The effect of anionic lipids on the ionic activation of OpuA and derivatives. The maximal (●) and iso-osmotic activity (○) of OpuA (A), OpuAΔ12 (B), and OpuAΔ61 (C) in proteoliposomes as a function of mol % DOPG. The proteoliposomes were composed of DOPE (50 mol %) DOPC (44–0 mol %) and DOPG (6–50 mol %). Maximal activities were obtained from plots such as those presented in Fig. 3 (each repeated two to three times) and correspond to rates of uptake at 200 mM KCl (I_in = ≈0.6); iso-osmotic activities correspond to 0 KCl (I_in = ≈0.2). C Inset shows the data for OpuAΔ119.

Fig. 5.

In vivo activation profiles of OpuA and derivatives. L. lactis Opu401 cells carrying pNZOpuAHis, pNZOpuA(Δ12)His, or pNZOpuA(Δ61)His were grown in M17 supplemented with 0.5% glucose/5 μg/ml chloramphenicol. For the induction of OpuA (●), OpuAΔ12 (○), and OpuAΔ61 (▴), 1.3·10⁻⁴% (vol/vol) culture supernatant of the nisin A producing strain NZ9700 was used.
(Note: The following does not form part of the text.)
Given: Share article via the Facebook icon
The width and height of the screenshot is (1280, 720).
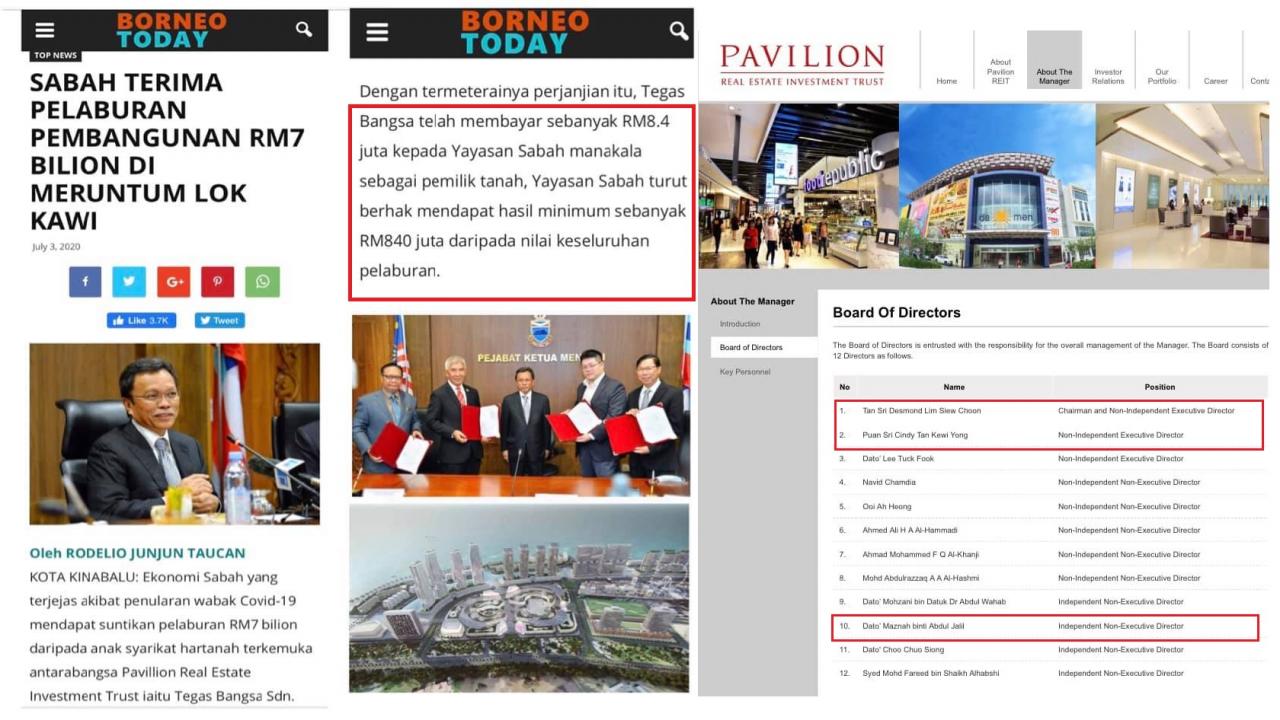Looking at the screenshot, I should point(85,282).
After induction, the cells were washed twice with ice-cold 50 mM Hepes, pH 7.3. Before initiation of transport, cells at 0.4 mg of total protein/ml were preenergized for 5 min with 10 mM glucose (at 30°C). Uptake of [¹⁴C]glycine betaine was assayed in 50 mM Hepes, pH 7.3, supplemented with 50 μg/ml chloramphenicol and 10 mM glucose, with or without added sucrose as indicated on the x axis.

Fig. 6.

Schematic representation of the activities of OpuA, OpuAΔ12, and OpuAΔ61 at low (18 mol %) and high (38 mol %) DOPG. “On” and “off” refer to the active and inactive state of transporter; the “off” state is represented by dotted lines. The ionic strength (salt) dependencies of the on/off switch are indicated. Low I_in refers to 0 KCl (as in Fig. 3) and corresponds to an internal ionic strength of ≈0.2. High I_in refers to 200 mM KCl, yielding an I_in ≈0.6, and intermediate I_in corresponds to a value of ≈0.4. The transporter (ligand-binding receptor, translocator including ABC) is depicted by the gray cylinder, the CBS moiety is in orange-blue (blue depicts the cationic surface possibly interacting with the anionic membrane), and the anionic C terminus is in red; the curled tail in Δ61 depicts the truncated CBS domain; anionic and neutral lipids are represented by red and gray headgroups, respectively. The attraction of the cationic CBS surface and the repulsion of the anionic C terminus by the anionic membrane are highlighted by blue and red arrows, respectively.